For many scientific workflows, curation of data is essential and takes a significant amount of time. Many different scientific disciplines and data types depend on data standardization and preprocessing, which is nicely exemplified by the different areas covered in this special issue - from small molecules, to metabolomics, and drug-protein interactions. However, choices made during data curation can be quite subjective, i.e. containing user-defined cut-offs, and also depends on the problem at hand. Thus, published workflows shall enable comparability and reproducibility of results in line with FAIR (findable, accessible, interoperable, and reusable) principles both for data [4] as well as software [5]. Another advantage of using already existing workflows is avoiding mistakes and challenges others have already faced and overcome before.

Many scientific studies in the fields of cheminformatics and computational chemistry aim to extract and connect knowledge from (experimental) data. One fundamental assumption is the correctness of input data from experimental resources. However, systematic errors, i.e. translation between 1D, 2D, and 3D structure representations, as well as random errors, such as incorrect human input, occur ranging from on average two errors per (medicinal chemistry) publication to 0.1\(-\)3.4% for different databases [6,7,8]. In addition to errors in experimental resources, the correct representation and standardization of molecules, including their tautomers and protonation states, can be highly challenging and time-consuming. Molecules are often represented by the Simplified Molecular Input Line Entry System (SMILES) [9] or InChI [10, 11] representation. However, there is no universal standard for SMILES and using different programs will lead to different representations for the same molecule. The importance of (automated) chemical structure curation is demonstrated by the publication of structure standardization workflows by major bioactivity data resources like ChEMBL [12], PubChem [13], or canSAR [14].

In the field of machine learning (ML) and artificial intelligence (AI) publication of code is more commonly applied. Due to increasing amount of published methods in that area, more publications including guidelines on reproducibility but also on model comparison itself became available [15,16,17]. It could serve as an example for other areas of cheminformatics and computational chemistry for which open source publications and workflows are not yet commonly published with manuscripts.
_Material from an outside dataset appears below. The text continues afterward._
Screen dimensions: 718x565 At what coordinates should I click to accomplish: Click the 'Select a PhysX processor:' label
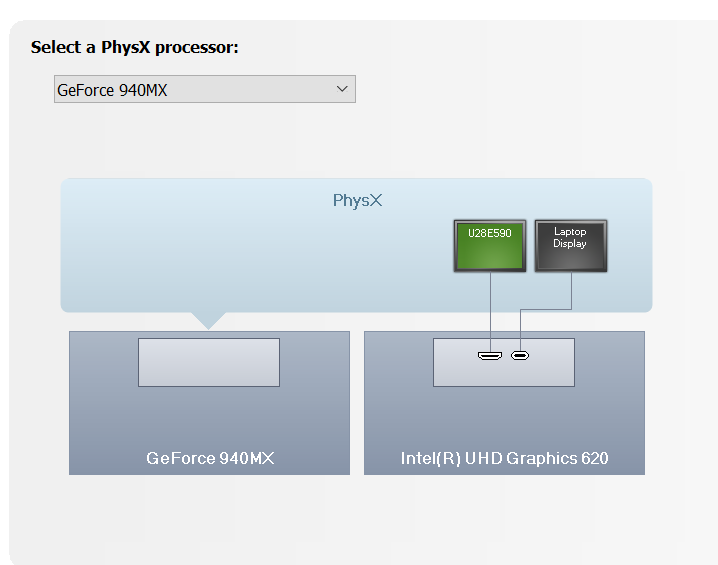[134, 47]
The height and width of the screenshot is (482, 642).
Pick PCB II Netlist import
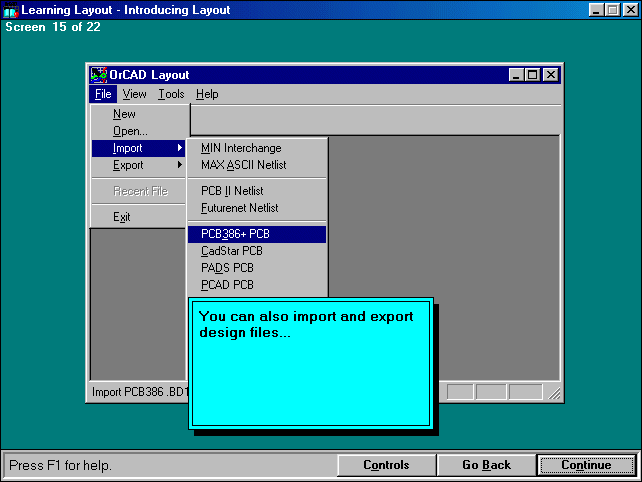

Publication of data on the other hand is an even more challenging topic especially when considering proprietary data. Public bioacitivty data often have a lower number of negative or inactive data compared to proprietary data, thus displaying a higher ratio of actives to inactives than commonly seen in i.e. high-throughput screening (HTS) runs [18,19,20,21]. Thus, public and proprietary data sets complement each other in terms of chemical space coverage. Another advantage of proprietary data is the estimation of experimental uncertainty, since often a more homogeneous curation pipeline and assay setup is applied as well as multiple measurements for the same compounds are available. In order to satisfy the request for reproducibility and data sharing without violating intellectual property (IP) rights, the application of developed methods and workflows to public and private data in the same manner is a good solution. This process has been encouraged for research papers submitted to J. Cheminf. as demonstrated by these examples [22, 23].
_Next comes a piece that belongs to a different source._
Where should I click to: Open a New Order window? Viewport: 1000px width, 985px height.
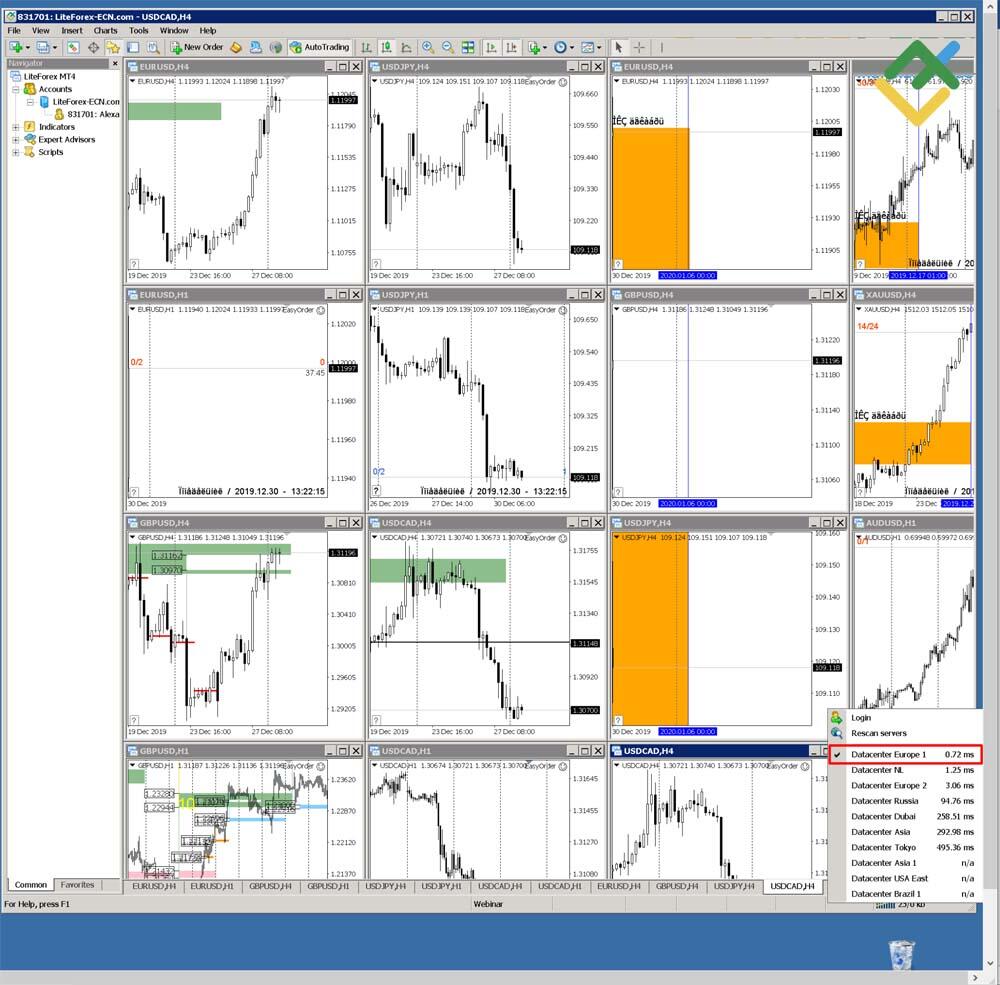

The workflows submitted for this special issue include KNIME workflows [24], Galaxy [25] or Jupyter notebooks[26]. In addition to these workflow tools, platforms for publishing and sharing of code, such as GitHub [27] or GitLab are available and allow sharing with and enhancements by peers. Larger data that requires more storage space, such as model input data or machine learning models themselves, can be stored in open-repositories such as Zenodo [28]. Docker [29] became popular in order to avoid any issues with cross platform installation. With all these resources available, ideal conditions for improvements and requirements for reproducibility are at hand.

Ultimately, publication of workflows does not mean that these workflows cannot be changed anymore. These serve as a basis and starting point for further research and can also help during teaching, with already existing initiatives such as TeachOpenCADD [30, 31]. Thus, we strongly encourage open access publication of workflows in order to help driving research the best way possible.

In this special issue, diverse topics were covered from data analysis (nonadditivity analysis, thermal shift assay analysis, or MS/MS analysis for metabolomics), structural analysis (drug-protein interactions, fragment-based virtual screening) to machine learning (retraining of ML models, ML for off-target predictions, MMPA and QSAR). This nicely illustrates how important data workflows and analysis are across different scientfic fields.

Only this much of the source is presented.